ISTANBUL - Turkish members of parliament started writing a new constitution this week - a move seen as crucial to ending Turkey's ties with its military past. But although there is consensus about the need for a new constitution, political divisions still threaten the process.
Turkish members of parliament started writing a new constitution this week - a move seen as crucial to ending Turkey's ties with its military past. But although there is consensus about the need for a new constitution, political divisions still threaten the process.
The parliament has started to rewrite the 30-year national charter to replace a text passed two years after a 1980 military coup, reflecting big changes in a country now ruled by a moderate government.
Political scientist Cengiz Aktar of Istanbul's Bahcesehir University claims a new constitution is crucial for the future of the country.
"It's really a key moment in the history of the Turkish Republic," said Akhtar. "This country needs a new social contract which would describe the way it intends to go ahead and to make sure that all its constituencies will coexist and perform together without any of them feeling excluded, which is the case now."

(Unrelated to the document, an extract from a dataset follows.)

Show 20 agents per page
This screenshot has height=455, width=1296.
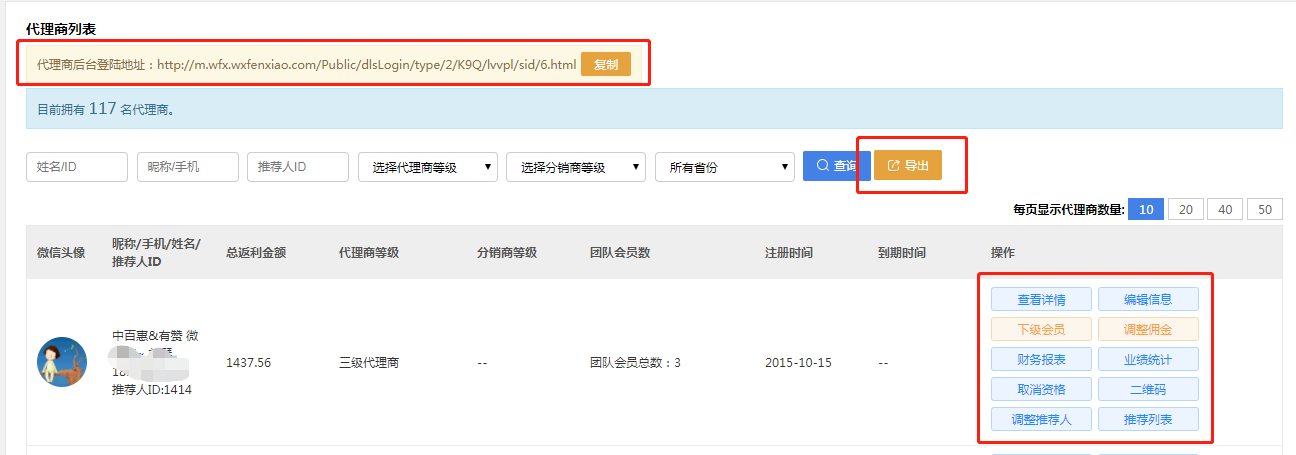[x=1185, y=209]
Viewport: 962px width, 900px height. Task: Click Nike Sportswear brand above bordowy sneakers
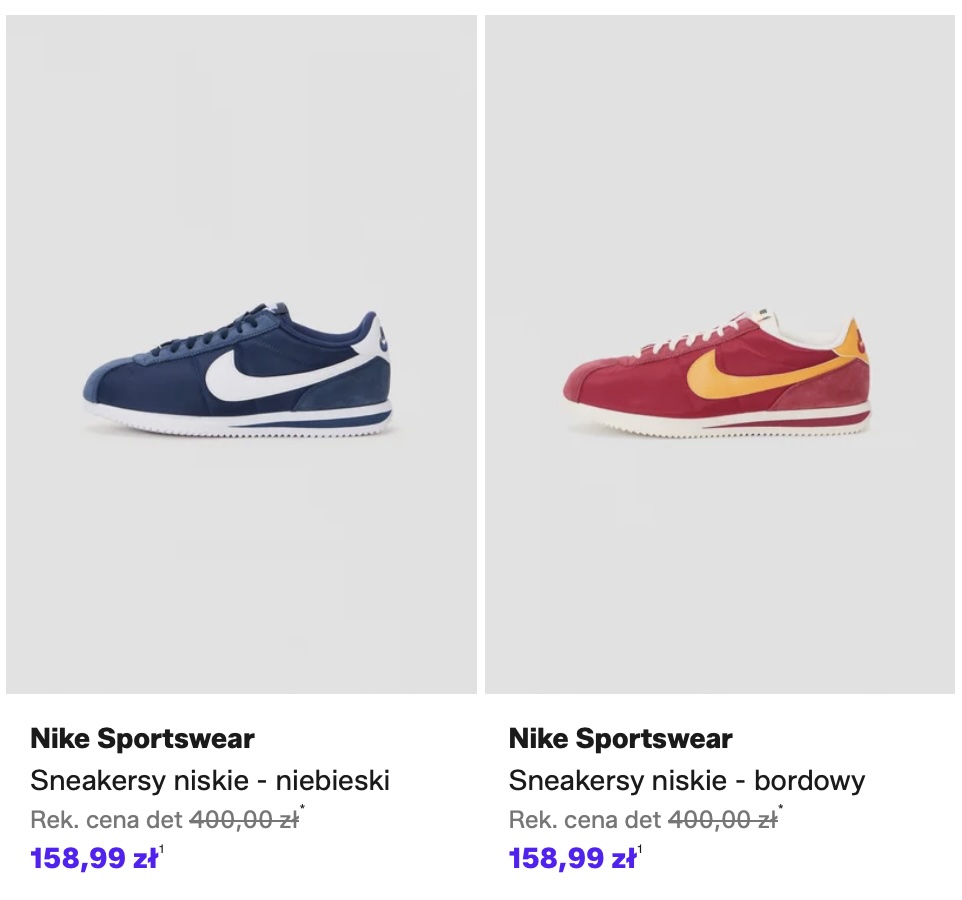click(x=620, y=739)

The present military constitution is widely blamed for restricting freedoms rather than protecting them.
Turkish Prime Minister Recep Tayyip Erdogan during a news conference in Rome, May 8, 2012.
Prime Minister Recep Tayyip Erdogan said the document - to be completed by year's end - would "highlight the citizen, not the state."
Civil society groups, religious organizations and citizens have been asked to contribute to the drafting process of a more liberal constitution. The country's main legal Kurdish party, the BDP, is also taking part.
Ertugral Kurkcu, a BDP parliament deputy, is cautiously optimistic, but still has concerns.
"It's going to be very healthy, if all sides are striving for a better constitution," said Kurkcu. "But the major difficulty will arise from Tayyip Erdogan's aspirations and ambitions of setting up a presidential regime. If anything escalates after then, it's going to be directly related with the prime minister's ambitions."
Some analysts claim it is probably Turkey's worst kept political secret that Prime Minister Erdogan wants to create a much more powerful presidency, along the lines of France or the United States.
Erdogan has said he will not stand as prime minister again after completing his third term in 2015. Monday, he said a presidential system should be discussed. But all the opposition parties swiftly opposed any change from the current powerful parliament system.
Political Scientist Aktar fears the controversy may not only threaten the current political consensus on a new constitution but also could undermine Turkey's democracy.
"The system that is envisaged by the ideologists of the party, very close to the prime minister, is more than like a system of president in Russia, than the U.S. - with very few checks and balances and a lot of power concentrated in the hands of one individual," said Akhtar.
The final fate of the new charter - and a possible change to the presidential system - will rest with parliament, and ultimately the people. Erdogan's Justice and Development Party enjoys a sufficient majority to pass a new constitution, which would then be ratified by a referendum. But observers fear a new constitution passed in such a manner, rather than uniting the country will likely further polarize it.